*About this exercise:* Exactly as written, print each of the entries.

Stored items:
/---
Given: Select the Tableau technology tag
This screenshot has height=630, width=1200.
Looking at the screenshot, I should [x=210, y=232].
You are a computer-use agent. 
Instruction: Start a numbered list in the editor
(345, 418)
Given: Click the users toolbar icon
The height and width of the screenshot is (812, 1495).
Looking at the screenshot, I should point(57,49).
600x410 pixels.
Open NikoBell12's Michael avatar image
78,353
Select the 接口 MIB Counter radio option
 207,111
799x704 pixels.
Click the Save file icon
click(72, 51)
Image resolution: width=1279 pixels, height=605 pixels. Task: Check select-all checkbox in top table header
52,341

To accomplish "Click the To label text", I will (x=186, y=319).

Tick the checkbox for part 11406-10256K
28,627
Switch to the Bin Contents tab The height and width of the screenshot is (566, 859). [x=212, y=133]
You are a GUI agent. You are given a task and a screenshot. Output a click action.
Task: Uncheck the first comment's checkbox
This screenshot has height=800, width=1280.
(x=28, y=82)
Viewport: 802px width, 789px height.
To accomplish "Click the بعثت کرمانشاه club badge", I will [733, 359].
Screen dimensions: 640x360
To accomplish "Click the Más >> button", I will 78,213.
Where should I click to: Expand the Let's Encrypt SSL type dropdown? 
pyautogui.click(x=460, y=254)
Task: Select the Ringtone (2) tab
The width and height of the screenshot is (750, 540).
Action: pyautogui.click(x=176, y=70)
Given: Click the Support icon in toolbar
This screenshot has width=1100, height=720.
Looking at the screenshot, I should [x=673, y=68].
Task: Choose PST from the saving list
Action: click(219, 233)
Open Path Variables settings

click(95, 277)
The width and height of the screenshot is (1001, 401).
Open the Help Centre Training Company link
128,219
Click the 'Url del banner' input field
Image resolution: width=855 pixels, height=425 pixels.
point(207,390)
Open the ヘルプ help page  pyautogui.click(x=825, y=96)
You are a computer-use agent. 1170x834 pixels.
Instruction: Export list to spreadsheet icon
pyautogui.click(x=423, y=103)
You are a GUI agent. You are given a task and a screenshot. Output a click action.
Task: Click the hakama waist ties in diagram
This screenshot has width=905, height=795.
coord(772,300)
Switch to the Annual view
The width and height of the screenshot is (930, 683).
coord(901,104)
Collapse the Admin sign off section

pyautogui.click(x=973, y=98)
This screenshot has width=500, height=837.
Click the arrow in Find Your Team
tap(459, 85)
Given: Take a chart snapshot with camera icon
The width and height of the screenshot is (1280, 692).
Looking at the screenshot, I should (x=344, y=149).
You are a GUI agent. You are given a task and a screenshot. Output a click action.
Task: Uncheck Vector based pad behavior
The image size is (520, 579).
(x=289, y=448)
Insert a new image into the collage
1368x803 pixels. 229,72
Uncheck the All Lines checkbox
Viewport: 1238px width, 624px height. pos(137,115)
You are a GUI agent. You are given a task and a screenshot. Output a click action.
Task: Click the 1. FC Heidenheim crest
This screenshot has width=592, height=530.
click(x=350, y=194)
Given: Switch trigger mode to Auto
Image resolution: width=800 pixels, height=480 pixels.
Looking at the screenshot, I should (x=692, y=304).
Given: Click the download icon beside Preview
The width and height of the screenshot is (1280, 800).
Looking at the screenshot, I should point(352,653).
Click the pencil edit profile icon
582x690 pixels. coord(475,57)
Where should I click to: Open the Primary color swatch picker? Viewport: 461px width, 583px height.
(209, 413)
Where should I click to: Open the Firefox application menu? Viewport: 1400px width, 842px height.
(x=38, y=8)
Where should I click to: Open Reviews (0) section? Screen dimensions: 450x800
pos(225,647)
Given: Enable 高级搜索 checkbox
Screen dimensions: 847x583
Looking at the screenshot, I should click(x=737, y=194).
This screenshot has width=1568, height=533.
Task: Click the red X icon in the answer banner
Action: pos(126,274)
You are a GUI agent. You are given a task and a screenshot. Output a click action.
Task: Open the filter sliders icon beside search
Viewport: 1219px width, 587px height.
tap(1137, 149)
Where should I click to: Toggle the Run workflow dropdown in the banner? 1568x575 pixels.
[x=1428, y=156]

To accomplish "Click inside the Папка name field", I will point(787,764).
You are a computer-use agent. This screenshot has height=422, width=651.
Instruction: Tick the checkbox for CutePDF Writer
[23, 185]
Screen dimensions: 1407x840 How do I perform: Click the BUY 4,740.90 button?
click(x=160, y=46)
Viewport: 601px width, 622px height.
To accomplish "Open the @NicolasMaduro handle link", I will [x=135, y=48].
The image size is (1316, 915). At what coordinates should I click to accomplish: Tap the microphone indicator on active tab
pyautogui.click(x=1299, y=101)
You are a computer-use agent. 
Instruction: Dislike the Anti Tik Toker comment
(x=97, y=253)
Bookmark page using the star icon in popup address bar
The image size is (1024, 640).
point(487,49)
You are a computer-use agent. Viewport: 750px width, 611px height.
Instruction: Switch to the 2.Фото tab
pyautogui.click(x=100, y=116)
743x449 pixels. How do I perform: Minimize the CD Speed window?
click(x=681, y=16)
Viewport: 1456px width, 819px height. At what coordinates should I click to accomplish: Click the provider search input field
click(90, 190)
\---
*Result:*
Given: Select the Tableau technology tag
This screenshot has height=630, width=1200.
Looking at the screenshot, I should [x=210, y=232].
You are a computer-use agent. 
Instruction: Start a numbered list in the editor
(345, 418)
Given: Click the users toolbar icon
The height and width of the screenshot is (812, 1495).
Looking at the screenshot, I should point(57,49).
600x410 pixels.
Open NikoBell12's Michael avatar image
78,353
Select the 接口 MIB Counter radio option
 207,111
799x704 pixels.
Click the Save file icon
click(72, 51)
Image resolution: width=1279 pixels, height=605 pixels. Task: Check select-all checkbox in top table header
52,341

To accomplish "Click the To label text", I will (x=186, y=319).

Tick the checkbox for part 11406-10256K
28,627
Switch to the Bin Contents tab The height and width of the screenshot is (566, 859). [x=212, y=133]
You are a GUI agent. You are given a task and a screenshot. Output a click action.
Task: Uncheck the first comment's checkbox
This screenshot has height=800, width=1280.
(x=28, y=82)
Viewport: 802px width, 789px height.
To accomplish "Click the بعثت کرمانشاه club badge", I will [733, 359].
Screen dimensions: 640x360
To accomplish "Click the Más >> button", I will 78,213.
Where should I click to: Expand the Let's Encrypt SSL type dropdown? 
pyautogui.click(x=460, y=254)
Task: Select the Ringtone (2) tab
The width and height of the screenshot is (750, 540).
Action: pyautogui.click(x=176, y=70)
Given: Click the Support icon in toolbar
This screenshot has width=1100, height=720.
Looking at the screenshot, I should [x=673, y=68].
Task: Choose PST from the saving list
Action: click(219, 233)
Open Path Variables settings

click(95, 277)
The width and height of the screenshot is (1001, 401).
Open the Help Centre Training Company link
128,219
Click the 'Url del banner' input field
Image resolution: width=855 pixels, height=425 pixels.
point(207,390)
Open the ヘルプ help page  pyautogui.click(x=825, y=96)
You are a computer-use agent. 1170x834 pixels.
Instruction: Export list to spreadsheet icon
pyautogui.click(x=423, y=103)
You are a GUI agent. You are given a task and a screenshot. Output a click action.
Task: Click the hakama waist ties in diagram
This screenshot has width=905, height=795.
coord(772,300)
Switch to the Annual view
The width and height of the screenshot is (930, 683).
coord(901,104)
Collapse the Admin sign off section

pyautogui.click(x=973, y=98)
This screenshot has width=500, height=837.
Click the arrow in Find Your Team
tap(459, 85)
Given: Take a chart snapshot with camera icon
The width and height of the screenshot is (1280, 692).
Looking at the screenshot, I should (x=344, y=149).
You are a GUI agent. You are given a task and a screenshot. Output a click action.
Task: Uncheck Vector based pad behavior
The image size is (520, 579).
(x=289, y=448)
Insert a new image into the collage
1368x803 pixels. 229,72
Uncheck the All Lines checkbox
Viewport: 1238px width, 624px height. pos(137,115)
You are a GUI agent. You are given a task and a screenshot. Output a click action.
Task: Click the 1. FC Heidenheim crest
This screenshot has width=592, height=530.
click(x=350, y=194)
Given: Switch trigger mode to Auto
Image resolution: width=800 pixels, height=480 pixels.
Looking at the screenshot, I should (x=692, y=304).
Given: Click the download icon beside Preview
The width and height of the screenshot is (1280, 800).
Looking at the screenshot, I should point(352,653).
Click the pencil edit profile icon
582x690 pixels. coord(475,57)
Where should I click to: Open the Primary color swatch picker? Viewport: 461px width, 583px height.
(209, 413)
Where should I click to: Open the Firefox application menu? Viewport: 1400px width, 842px height.
(x=38, y=8)
Where should I click to: Open Reviews (0) section? Screen dimensions: 450x800
pos(225,647)
Given: Enable 高级搜索 checkbox
Screen dimensions: 847x583
Looking at the screenshot, I should click(x=737, y=194).
This screenshot has width=1568, height=533.
Task: Click the red X icon in the answer banner
Action: pos(126,274)
You are a GUI agent. You are given a task and a screenshot. Output a click action.
Task: Open the filter sliders icon beside search
Viewport: 1219px width, 587px height.
tap(1137, 149)
Where should I click to: Toggle the Run workflow dropdown in the banner? 1568x575 pixels.
[x=1428, y=156]

To accomplish "Click inside the Папка name field", I will point(787,764).
You are a computer-use agent. This screenshot has height=422, width=651.
Instruction: Tick the checkbox for CutePDF Writer
[23, 185]
Screen dimensions: 1407x840 How do I perform: Click the BUY 4,740.90 button?
click(x=160, y=46)
Viewport: 601px width, 622px height.
To accomplish "Open the @NicolasMaduro handle link", I will [x=135, y=48].
The image size is (1316, 915). At what coordinates should I click to accomplish: Tap the microphone indicator on active tab
pyautogui.click(x=1299, y=101)
You are a computer-use agent. 
Instruction: Dislike the Anti Tik Toker comment
(x=97, y=253)
Bookmark page using the star icon in popup address bar
The image size is (1024, 640).
point(487,49)
You are a computer-use agent. Viewport: 750px width, 611px height.
Instruction: Switch to the 2.Фото tab
pyautogui.click(x=100, y=116)
743x449 pixels. How do I perform: Minimize the CD Speed window?
click(x=681, y=16)
Viewport: 1456px width, 819px height. At what coordinates should I click to accomplish: Click the provider search input field
click(90, 190)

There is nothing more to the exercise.